Step 5: Create your pages
Once you’ve picked a theme or layout, it’s time start building the actual church website. This shouldn’t be too hard as you should have decided what you want out of your site in step 1, now we’re just carrying though. I recommend that every site have a Home page, an About Us page, and a Contact Us page as a minimum. If your church has a thrift store, or a great Sunday school, you can add pages about that as well. Remember if you’re going to add pages that require updating like a blog, or an events calendar, you, or someone else, needs to update them regularly. I’m sure you agree there is nothing worse than a stale looking site.
On the Home page, make sure to include the basic things people are going to want to know, like what time you have worship and if there’s a Sunday school. You may also want to put your address and even a map there so people can find you. Those can also go on the Contact Us page, or a Location page, but make sure it’s easy for people to find your address, otherwise they’re not going to be joining you for worship, or any of your events. Also a picture of the inside or outside of the church can make the homepage of your church website more interesting.
The About Us page should have a brief description of your church, if you have a great detailed history of the church you want to share, I recommend you create a History page and put the detailed version there. Also you should have a section on ‘What We Believe’. I know most churches have a variety of opinions within them, but usually there are a few general things that you can say that will give people an idea of what they are in for. Make sure you’re honest here. There’s no point in saying ‘we have a traditional Sunday morning service’ if you don’t. This will only frustrate people who come for something that is not offered. Same goes for other things like beliefs.
The last page I recommend as a minimum is a Contact Us page. Here is where you put the church address, both physical and mailing if they are different. You should also put the church phone number(s), email address, and the contact info for all church staff.
Another great addition to the Contact Us page of your church website is a map showing where the church is located.
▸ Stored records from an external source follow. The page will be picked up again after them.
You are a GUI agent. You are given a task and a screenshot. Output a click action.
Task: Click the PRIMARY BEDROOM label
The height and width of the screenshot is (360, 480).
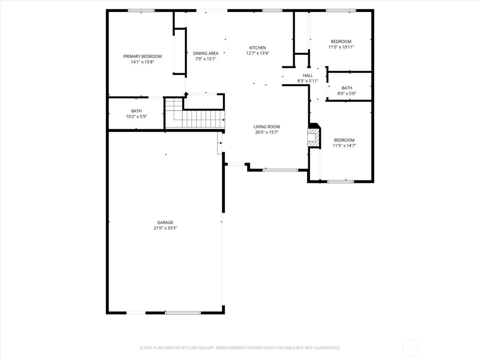(142, 56)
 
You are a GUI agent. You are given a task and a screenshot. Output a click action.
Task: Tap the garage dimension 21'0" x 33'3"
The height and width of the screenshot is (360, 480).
(165, 228)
This is pretty easy to do using most online mapping services including Yahoo! and Google maps.
Step 6: Getting found
It’s one thing to setup a church website, it’s another thing for people to find it. Church website SEO, or Search Engine Optimization, is about making your website easily found by people searching for it. There are many books and blogs on this topic and it can get quite in depth. I’m not going to do that here. What I am going to do is suggest you submit your church website to Google and other search engines so that at least you are in their database. Depending on what platform you have chosen this may happen automatically or may be easy to do with a plugin. It’s always good to check and make sure though a couple of days after setting up your site by searching the full name of the site or the URL, these are terms that you should show up reasonably high in the search results.
Other good ways to easily improve awareness of your church website is to sign up with Google Places, local business associations, wedding planners, & tourism associations. These are not only places people may be looking for your church, but will also help with your search results as those are partially based on how many links you have going to your church website.
What do you think? Are there other questions churches should be asking before setting up a website? What pages would you recommend churches have on their sites?